● Rumusan Soal A: Dalam kisah Cupu Manik Astagina, apa yang akan diciptakan Hing Murbeng Agung untuk menemani Dewi Windradi?
● Rumusan Soal B: Sambung kisah Cupu Manik Astagina mulai setelah kalimat terakhirnya.

Thursday, June 24, 2010

"Realisasi PANGRUWATING DIYU" dan Sejarah ” CUPU MANIK ASTAGINA ” (Bagian 4)

Disarikan kembali oleh : Pinandita Astono Chandra Dana


”Adikku Batara Guru, barangkali engkau terpukau oleh pintu kewanitaannya?”

”Oh tidak Kakanda! Aku mengerti tentang keangkuhan wanita, tentang feminim, tentang harkat wanita. Tentang wanita yang merindukan, aku mengerti, aku memahami. Tetapi ada kekuatan yang mengusirku kembali ke tempat ini”, kata Batara Guru.

”Kalau demikian, aku akan mengadu kepada Hing Murbeng Agung yang berada dipuncak Surga”, demikian Batara Guru.

”Kahatur Hing Murbeng Agung, apa dan bagaimana Engkau tahu tentang semua, yang ada dalam jagad tamu yang satu ini. Berikanlah penerangan.”

Maka Hing Murbeng Agung, Tuhan Yang Maha Esa, bersabda :
”Para Dewa yang berada di Nirwana, engkau semua harus malu pada manusia yang akan masuk ke Nirwana ini. Dewi Windradi, sebuah nama yang sudah tertulis di Marcapada, Kahyangan. Namanya sudah tertulis dengan jelas. Wahai Para Dewa! Dewi Windradi adalah nama, yang sudah terukir dalam kalam-kalam-Ku, tulisan-Ku. Manusia itu masuk ke Nirwana ini oleh daya tarik tulisan-Ku. Kalau engkau menahannya, berarti engkau harus melawan Aku, Yang Menciptakanmu.”

Maka semua para Dewa bersujud patuh, para Bidadari menangis pilu, tangisan rindu untuk menjemput Dewi Windradi.

Dalam pada itu, sabda turun lagi :
”Wahai para Dewa, sebenarnya Dewi Windradi hanya mengambil tulisan namanya yang ada di Nirwana. Tetapi Dewi Windradi masih punya tugas di muka bumi, belum saatnya menikmati kenikmatan surgawi, belum saatnya bercengkerama dengan rahmat-Ku. Terimalah sementara, di singgasana Nirwana bersamamu. Namun Aku akan menciptakan Dewa baru untuk menemani sang Dewi.”

● Data Tersedia:
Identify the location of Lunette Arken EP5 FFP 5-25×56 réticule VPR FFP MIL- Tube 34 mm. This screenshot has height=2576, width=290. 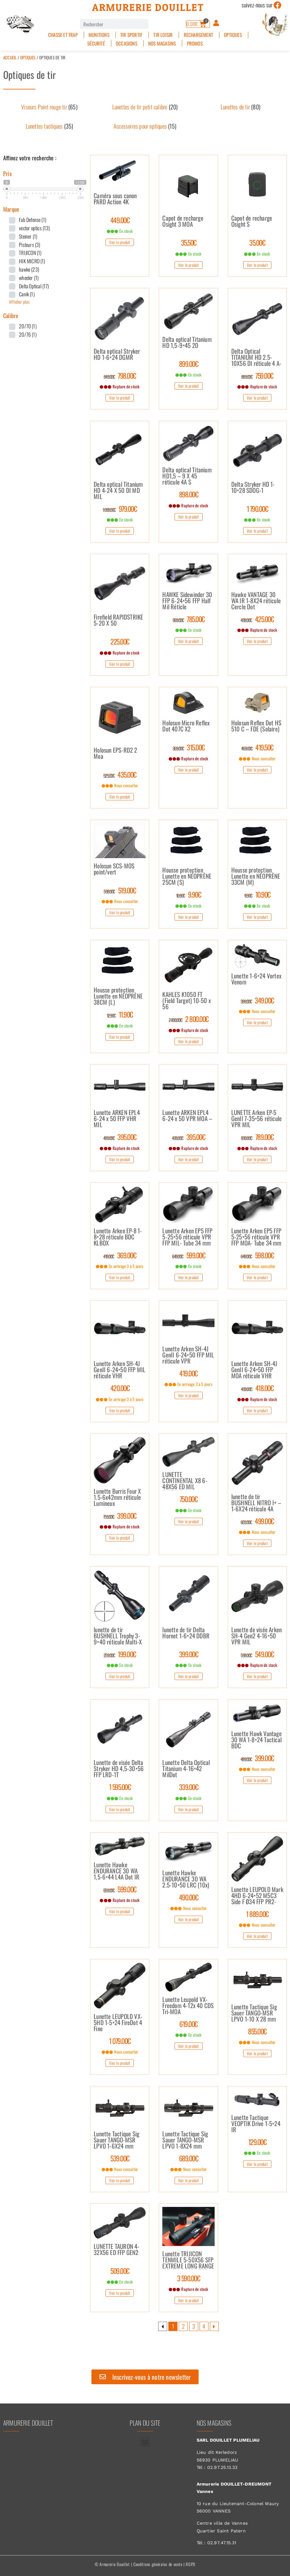
(187, 1237).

● Hasil Pengerjaan A: Hing Murbeng Agung akan menciptakan Dewa baru untuk menemani Dewi Windradi.

● Hasil Pengerjaan B:
Kembali pada ”Cupu Manik Astagina.” Astagina ini isinya adalah puji-puji untuk Hyang Widhi, Nur Cahaya. Kesempurnaan cinta Hyang Widhi berkumpul dalam ”Cupu Manik Astagina.” Maka cahaya yang diambil kembali, cahaya dari Permata. Dan air kehidupannya, diambil oleh Begawan Wisrawa. Cahayanya diambil kembali oleh Sang Hyang Parama Wisesa. Didalamya ada sumber cahaya dari segala cahaya. Astagina adalah Maha Terpuji, dari energi Asma-Nya mengalir puji-pujian Astagina.

Hing Murbeng Agung menciptakan Dewa baru dari cahaya tersebut yang namanya Batara Surya (Batara Indra). Manakala para Dewa, para Bidadari terpekik kagum, dewi Windradi pun tak terkecuali. Terpesona kepada Batara Surya. Dalam jiwanya sang Dewi berkata :

”Betapa indah yang satu ini. Lebih indah dari Nirwana ini.” Dan ternyata ungkapan bawah sadar ini, terucapkan secara lisan.

”Benar wahai Dewi Windradi”, kata Batara Narada.

”Betul wahai Dewi Windradi”, kata Batara Guru,

”Lebih indah dari keindahan Nirwana beserta isinya.”

Ksatria lelanang Jagad, Batara Surya, tersenyum. Senyuman yang menggelisahkan para Bidadari yang ada di surga.

Sang Dewi pun berkata,
” Wahai,……Dimanakah cahaya yang aku kejar sejak dari bumi?”

”Cahaya itu tidak ada di surga ini”, jawab Batara Narada, ”Sudah diambil oleh Hing Murbeng Agung, dalam Cupu Manik Astagina.”

”Izinkanlah aku masuk ke sana”, pinta sang Dewi.

”Tidak bisa”, berkata Batara Guru, ”Kami pun tak mampu, apalagi engkau, wahai Dewi Windradi.”

”Wahai wanita”, berkata Batara Surya, ”Hadapi aku, kalau mampu menghadapi aku, maka engkau berhak untuk naik lebih tinggi lagi. Menuju Yang Maha Pencipta.”

Pada saat Batara Surya berkata-kata, jiwa sang Dewi bergetar!
”Inikah cinta, yang tidak pernah aku miliki selama ini? lnikah syahwat? Yang tidak pernah mampu aku miliki di bumi?”

Getaran-getaran ini melumpuhkan sang Dewi. Sang Dewi terduduk, merunduk.
”Wahai para Dewa, aku kalah! Jangankan datang pada surga yang lebih tinggi tempat Cupu Manik Astagina. Berhadapan dengan Batara Surya pun, aku sudah tak mampu.”
”Wahai Batara Surya, apakah perasaan, seperti yang aku rasakan ini?”

”Itu adalah cinta”, kata Batara Surya.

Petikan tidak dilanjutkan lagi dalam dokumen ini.